Either the residents of Abbey Road in St. John’s Wood are exceptionally
tolerant of audio disruption to their day, or the sound insulation is
extremely good.
Both neighbourly tolerance and technical wizardry were put to their
ultimate test in the summer of 1964, and it had nothing to do with the
four lads from Liverpool who made the recording studios world famous.
The loudest guitarist in rock and the loudest singer in the known
universe were together on this day to record a John Barry tune.
Four years before forming Led Zeppelin, Jimmy Page was, at this
point, the most in demand session musician in London. While Shirley
Bassey was at the absolute zenith of her career as a vase-shattering
siren of stridently powerful love songs.
Jimmy Page later recalled the ensuing recording session in Studio One
that evening: “The full orchestra sounded absolutely amazing, but then
Shirley Bassey arrived. When she sang, it took her just one take. And at
the end of the tape, she collapsed on the floor. She just held this one note
and basically ran out of breath and collapsed. I was in the front row of
all the musicians, so I really had a good view of all of this.”
And so ‘Goldfinger’ – perhaps Barry’s most perfect encapsulation of the
bombast, glitz, and elegiac loneliness at the soul of the Bond character –
was born. Though, by this point, the neighbours, living among the
inter-war apartment blocks and wide boulevards of St. John’s Wood,
should have long become used to limousines carrying pop stars and
their entourages revving their engines outside the front doors of the
studios. Although regarded now as the most revered recording facility
on the planet, the origins of how a family home became a second
home for everyone from the Beatles to Lady Gaga is as complex
as it is improbable.
It was back in the last days of the 19th century that a twenty-five-year-old
native of Washington DC, Fred Gaisberg, sailed to London to set up the
very first recording studio Britain had ever seen.

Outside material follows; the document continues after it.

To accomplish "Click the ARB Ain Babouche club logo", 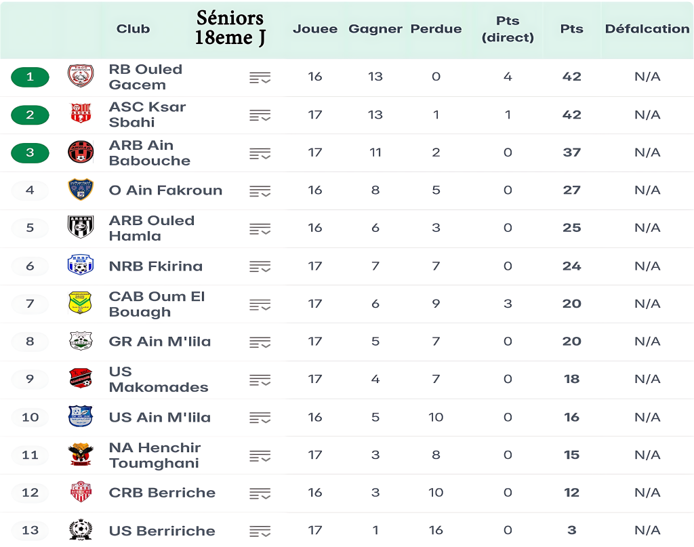I will pyautogui.click(x=81, y=152).
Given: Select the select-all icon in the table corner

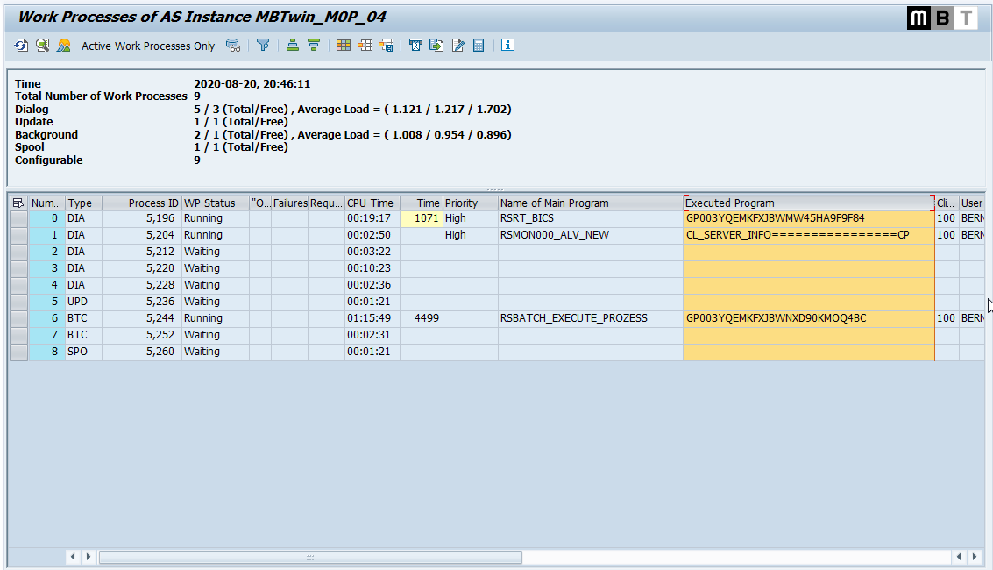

Located inside a long-vanished hotel called the Coburn on Maiden Lane,
just opposite what was then and still is Rules restaurant, the studio was
run by the Gramophone Company, a fledgling operation whose owners
liked Fred’s ability to persuade opera singers that the new technology
wasn’t something to be afraid of.
Owned by Emil Berliner, the American who invented the gramophone
itself, consigning Edison’s ‘cylinder’ method to history, Fred’s days at
the Gramophone Company studio involved him putting stars from the
Victorian music hall tradition as well as hifalutin sopranos, all of whom
were required to sing and play into microphones that weren’t any more
sophisticated than a landline telephone receiver.